To do
1 > In the soybean article, what year did Beyer join the Minnesota Soybean Growers Association?
2 > Pick up the soybean export article after its last sentence and write the next few paragraphs.

Soybean growers call for resolution to conflict as exports shrink
MINNEAPOLIS, United States - For Jamie Beyer, president of the Minnesota Soybean Growers Association, and those in the US soybean farming industry, life was far from easy over the past year.
"We're frustrated more than anything. We have a good product in soybeans. We have good customers in China and being prevented from trading with them is difficult," Beyer, also a soybean grower in the midwest US state of Minnesota, told Xinhua News Agency earlier this month.
"Let's move forward to a resolution," said Beyer, who married into farming in 2003 and joined the MSGA in 2015.
China is the largest overseas market for US soybeans, Beyer said. "If you think of a soybean field and they're all growing in a row, one out of three rows goes to China.
"It's a market that we've been working on over 20 years to develop," she said, adding that sustainable trade with China helps farmers thrive and run a lucrative business.
Beyer noted that the trade partnership is crucial to Minnesota as soybeans are the biggest agricultural export in the state with about 28,000 locals engaged in growing the crop.

Source data
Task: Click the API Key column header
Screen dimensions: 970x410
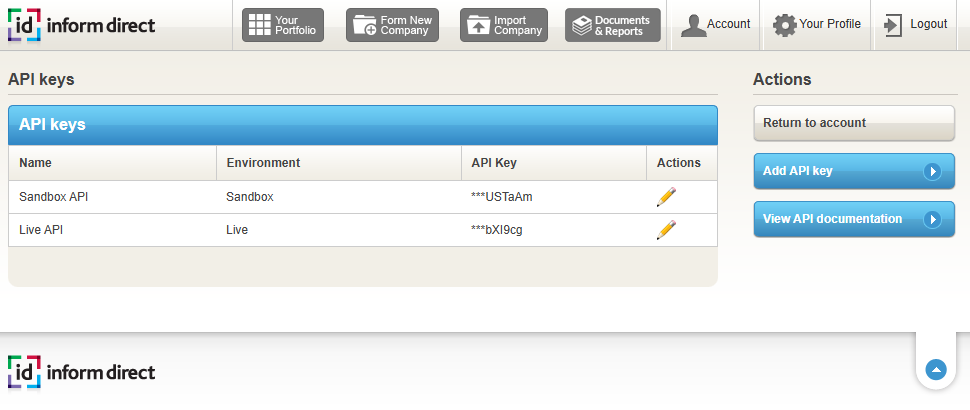Action: point(494,163)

Expected answers
1 > 2015

2 >
"We have thousands of small communities throughout the state that are dependent on agriculture," she said, adding that farming is the primary occupation for many small towns.
However, US soybean farmers have felt the collateral damage of the administration's tariffs against China.
Since 2018, the US administration has placed several rounds of additional tariffs on Chinese imports. In retaliation to the moves, China levied tariffs on a list of items imported from the United States, including soybeans.
As the world's largest consumer of soybeans, China was the destination for about 60 percent of US soybean exports before the trade dispute.
The ratio dropped to 17.9 percent in 2018 as a consequence of the US trade protectionism policies.
"Most people broke even. That was a good case scenario by breaking even," Beyer told Xinhua, detailing US soybean growers' profit margin in the past year.
"Our paycheck is dependent on the market. Every day we're checking the market to see what the prices are doing," said Beyer, whose family farm has about 607 hectares of soybeans.
After going through a tough year, what's next? It's simply a question that has been lingering in almost every farmer's mind these days.
"It's so unpredictable. The uncertainty is the hardest part for farmers," she said.
Beyer said that resolving the trade dispute with China tops her biggest wishes this year, as US farmers want to "have a satisfied customer", which "happened to be China for many years".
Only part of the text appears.